### Saved entries
● ● ● ● ●
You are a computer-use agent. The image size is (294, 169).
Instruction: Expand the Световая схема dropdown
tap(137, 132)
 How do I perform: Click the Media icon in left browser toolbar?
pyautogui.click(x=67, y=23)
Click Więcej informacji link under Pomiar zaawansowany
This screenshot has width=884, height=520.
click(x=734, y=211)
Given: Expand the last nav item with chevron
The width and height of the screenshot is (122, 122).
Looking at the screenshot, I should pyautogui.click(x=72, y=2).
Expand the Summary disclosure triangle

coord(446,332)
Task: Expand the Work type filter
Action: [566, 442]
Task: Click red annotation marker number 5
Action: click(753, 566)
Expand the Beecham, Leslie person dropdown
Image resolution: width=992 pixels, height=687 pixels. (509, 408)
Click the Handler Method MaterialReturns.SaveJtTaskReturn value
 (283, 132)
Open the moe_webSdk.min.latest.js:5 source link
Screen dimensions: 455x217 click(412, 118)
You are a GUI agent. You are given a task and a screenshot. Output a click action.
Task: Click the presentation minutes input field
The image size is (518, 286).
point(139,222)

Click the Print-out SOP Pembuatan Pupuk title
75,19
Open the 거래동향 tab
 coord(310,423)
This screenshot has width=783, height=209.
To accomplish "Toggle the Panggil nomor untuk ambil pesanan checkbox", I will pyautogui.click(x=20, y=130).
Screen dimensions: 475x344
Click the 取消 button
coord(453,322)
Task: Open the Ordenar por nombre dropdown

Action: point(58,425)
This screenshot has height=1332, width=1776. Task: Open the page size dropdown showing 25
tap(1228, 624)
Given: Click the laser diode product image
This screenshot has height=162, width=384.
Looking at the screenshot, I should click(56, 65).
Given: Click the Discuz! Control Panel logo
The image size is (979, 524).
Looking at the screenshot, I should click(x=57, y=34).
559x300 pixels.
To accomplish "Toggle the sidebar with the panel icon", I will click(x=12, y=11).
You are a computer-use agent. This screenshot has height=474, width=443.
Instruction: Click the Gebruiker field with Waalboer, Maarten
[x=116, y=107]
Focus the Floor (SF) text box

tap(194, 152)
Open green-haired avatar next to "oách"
● ● ● ● ●
### TASK DIRECTIONS
In the records above, how many lines hold the string "computer"? Give the number only.

### RESPONSE TO THE TASK
2